● **Quoted passage**:

+---+

State v. Bauer
State v. Bauer
Opinion
IN THE COURT OF APPEALS OF THE STATE OF IDAHO Docket No. 51497 STATE OF IDAHO, ) ) Filed: September 19, 2025 Plaintiff-Respondent, ) ) Melanie Gagnepain, Clerk v. ) ) THIS IS AN UNPUBLISHED JACKLYN LEE BAUER, ) OPINION AND SHALL NOT ) BE CITED AS AUTHORITY Defendant-Appellant. ) ) Appeal from the District Court of the Fourth Judicial District, State of Idaho, Ada County. Hon. Derrick J. O’Neill, District Judge.
Judgment of conviction for possession of a controlled substance, affirmed.
Erik R. Lehtinen, State Appellate Public Defender; Andrea W. Reynolds, Deputy Appellate Public Defender, Boise, for appellant.
Hon. Raúl R. Labrador, Attorney General; Amy J. Lavin, Deputy Attorney General, Boise, for respondent. ________________________________________________ TRIBE, Judge Jacklyn Lee Bauer appeals from her judgment of conviction for possession of a controlled substance. Bauer claims the district court erred in denying her motion to suppress. We affirm.
I.
FACTUAL AND PROCEDURAL BACKGROUND An officer initiated a traffic stop of a vehicle driven by Bauer for multiple offenses including an obstructed license plate. While speaking with Bauer, the officer observed a “torch lighter” on the front passenger seat that he believed was an item commonly used to assist in ingesting narcotics. The officer called for an additional officer and a narcotic-trained drug dog.
While the officer prepared a citation for the obstructed license plate, the second officer arrived with his drug dog. Bauer was asked to exit her vehicle so the drug dog could conduct a free-air sniff of the vehicle. The drug dog alerted “near the rear driver-side bumper and wheel of Bauer’s
vehicle before jumping up and placing [its] paw on the front driver-side door and giving a final indication at the driver-side front door.” The State does not challenge that the drug dog put its paw on the vehicle prior to the final indication.
Based on the alert, the officers searched the vehicle. The officers found a pipe and a baggie of what appeared to be methamphetamine. The State charged Bauer with possession of a controlled substance and possession of drug paraphernalia. Bauer filed a motion to suppress the evidence seized during the stop, arguing the warrantless search of her vehicle violated her rights under the United States and Idaho Constitutions. After a hearing, the district court denied Bauer’s motion to suppress.
The district court found that the search did not violate Article I, Section 17 of the Idaho Constitution. Additionally, it found that Bauer did not consent to the drug dog placing its paw on her vehicle. Finally, the district court found that: [B]efore [the drug dog] touched [its] paw against the driver’s door, [its] behavior of: head snapping, closed mouth sniffing intently, bracketing back-and-forth, and [its] tail moving in a rotor-like manner, established that [the drug dog] was “in odor” and that such a change in behavior constituted an alert that provided probable cause for the search.
Pursuant to a plea agreement, Bauer entered a conditional guilty plea to possession of a controlled substance (Idaho Code § 37-2732(c)), and the State dismissed the remaining charge.

+---+

● **Given information**:
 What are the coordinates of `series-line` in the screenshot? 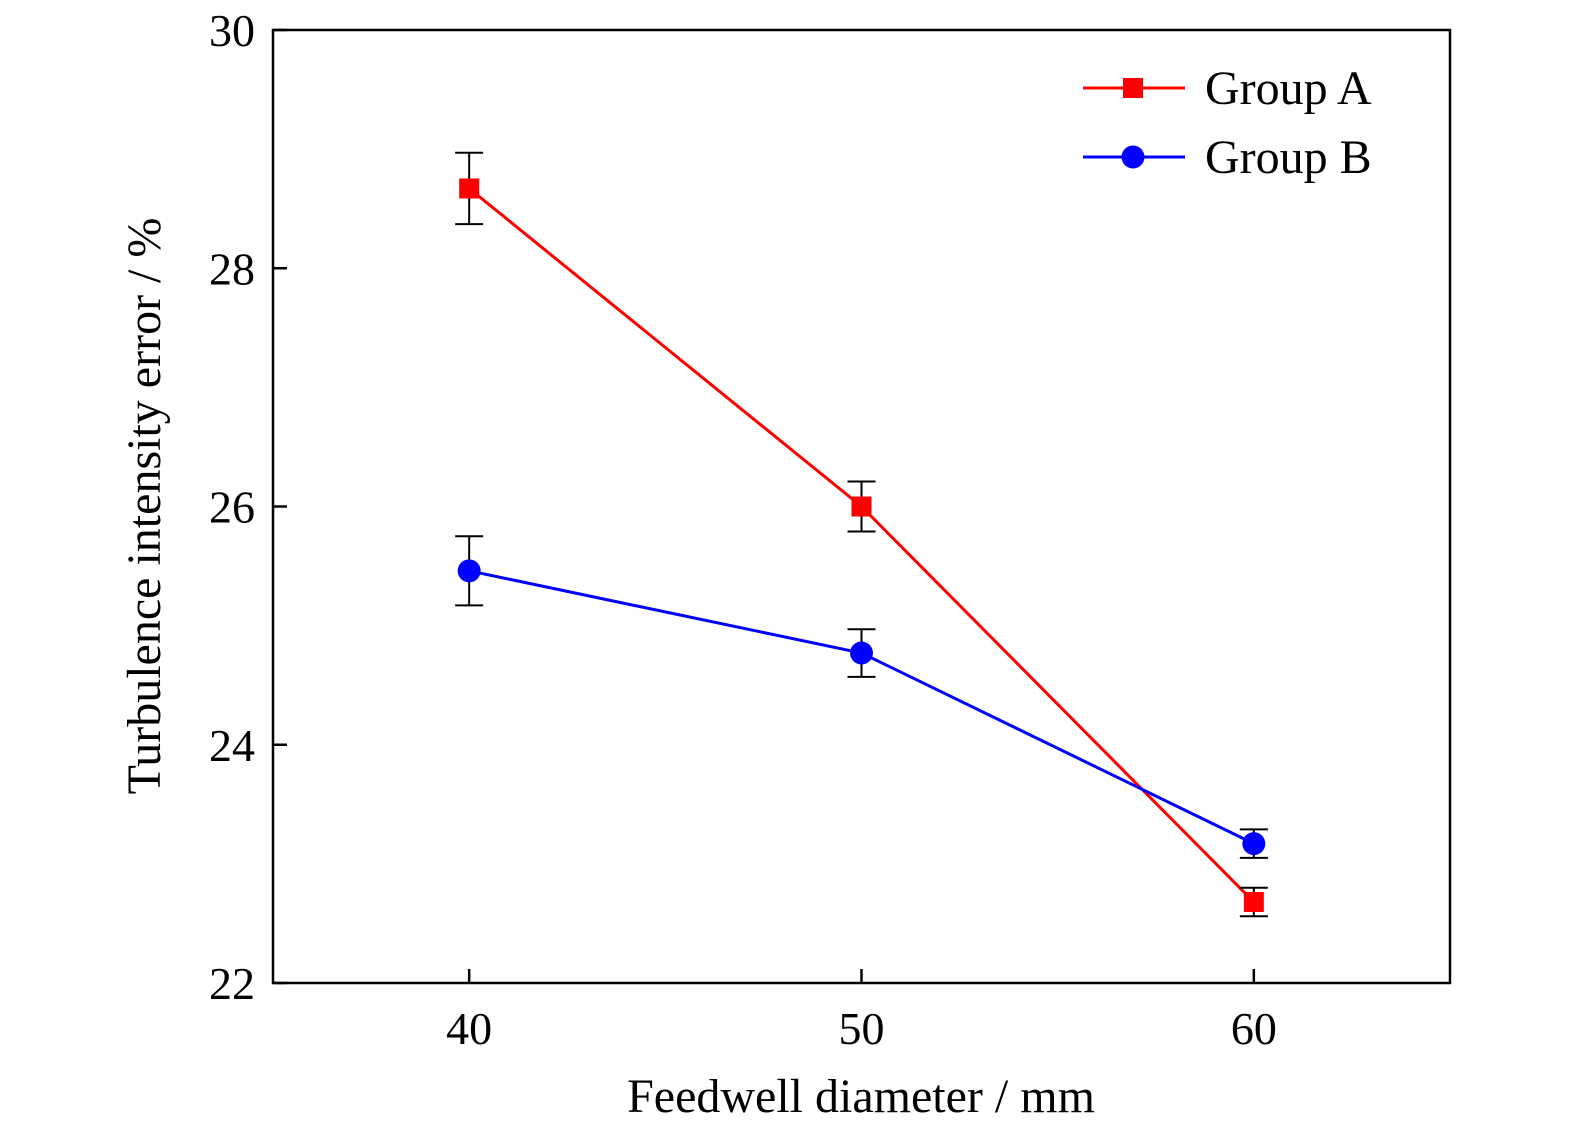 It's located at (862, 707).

+---+

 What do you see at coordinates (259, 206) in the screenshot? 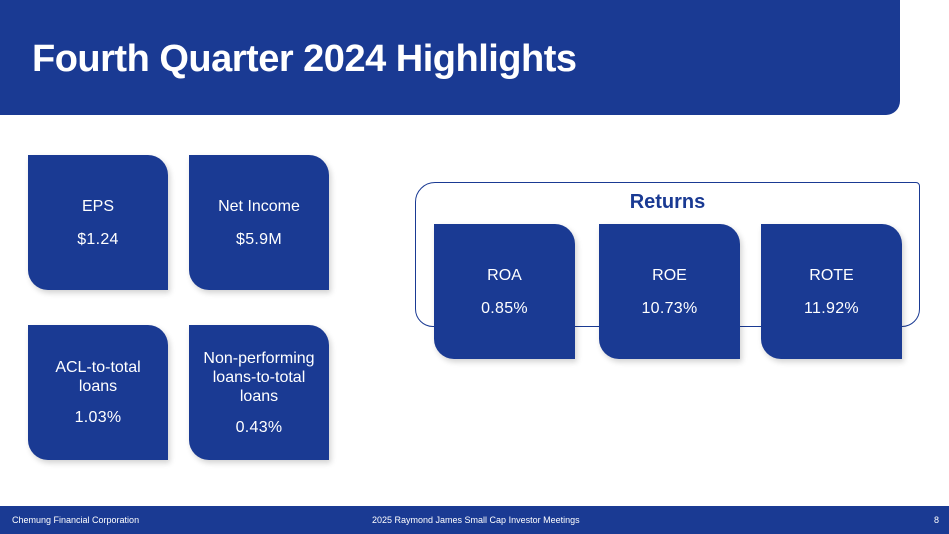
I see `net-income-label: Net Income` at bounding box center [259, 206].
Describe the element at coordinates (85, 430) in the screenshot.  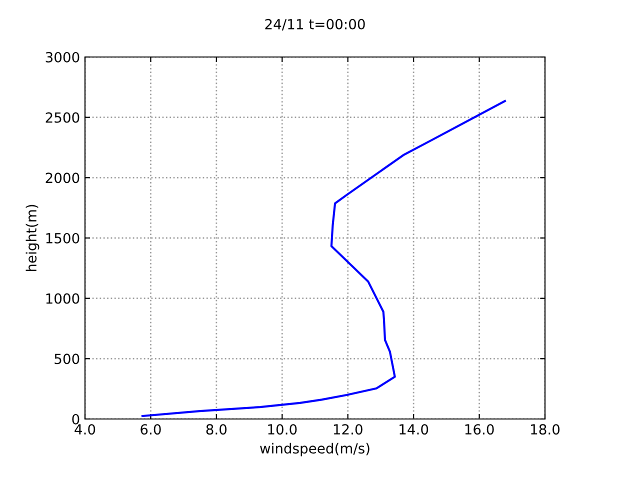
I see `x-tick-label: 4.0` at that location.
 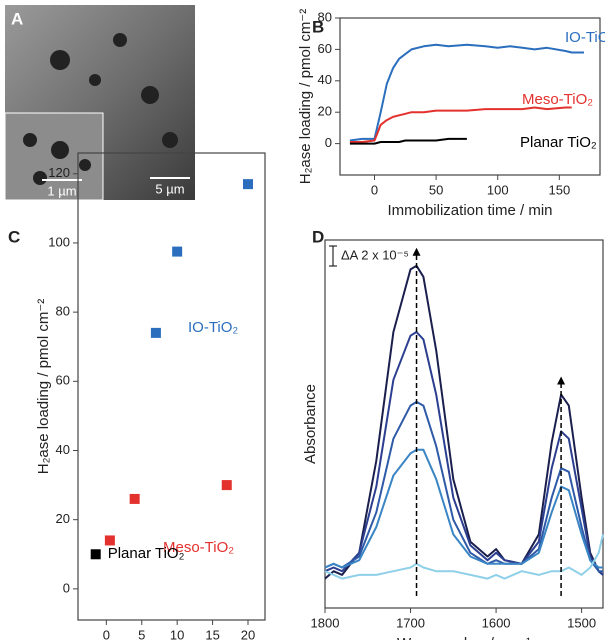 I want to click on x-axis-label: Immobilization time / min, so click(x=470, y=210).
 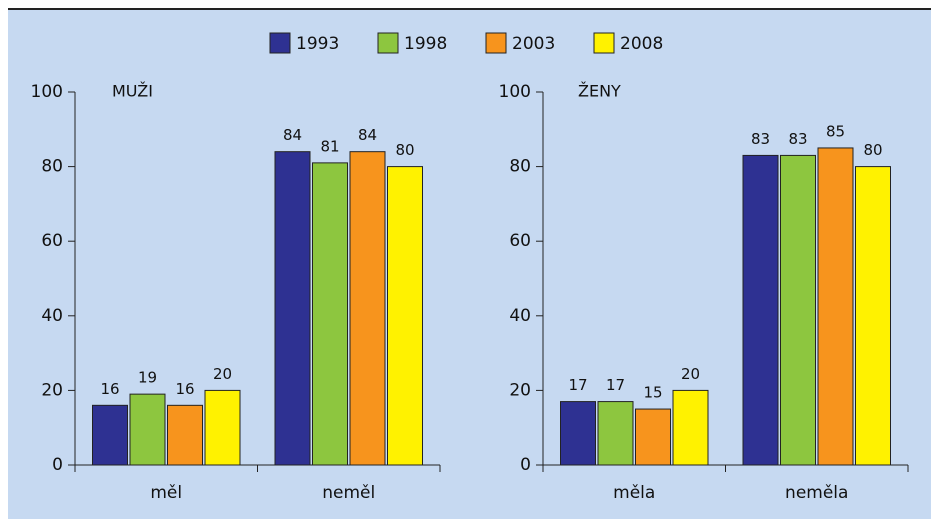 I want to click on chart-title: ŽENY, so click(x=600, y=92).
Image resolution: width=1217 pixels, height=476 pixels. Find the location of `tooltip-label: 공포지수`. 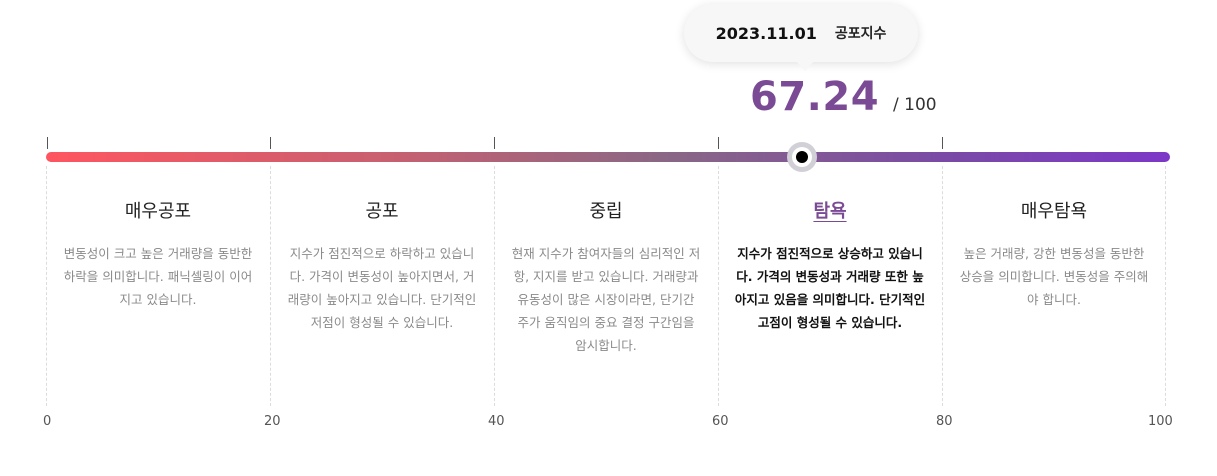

+---+

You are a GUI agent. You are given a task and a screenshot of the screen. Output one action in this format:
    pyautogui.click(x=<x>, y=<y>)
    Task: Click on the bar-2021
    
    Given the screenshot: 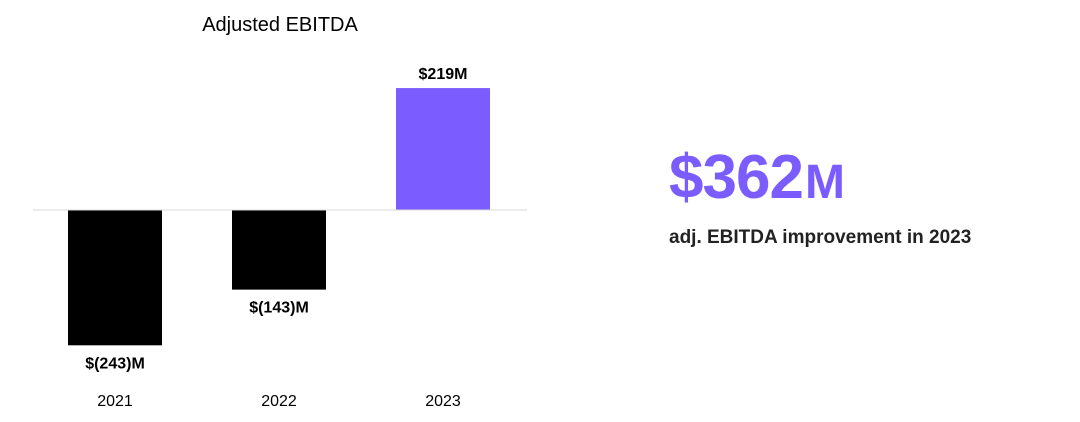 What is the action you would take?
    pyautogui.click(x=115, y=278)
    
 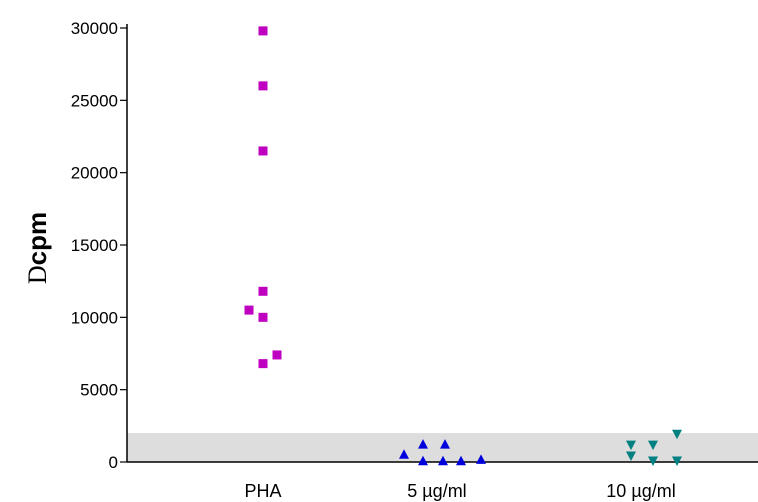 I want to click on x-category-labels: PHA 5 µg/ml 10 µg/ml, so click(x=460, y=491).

+---+

● **Instructions to follow**:
Answer these questions about the State v. Bauer opinion. Number your answers 1., 2., and 3., one per line.
1. What item did the officer see on the front passenger seat?
2. At what spot did the drug dog give its final indication?
3. To what offense did Bauer enter a conditional guilty plea?

● **Reply**:
1. A torch lighter.
2. The driver-side front door.
3. Possession of a controlled substance (Idaho Code § 37-2732(c)).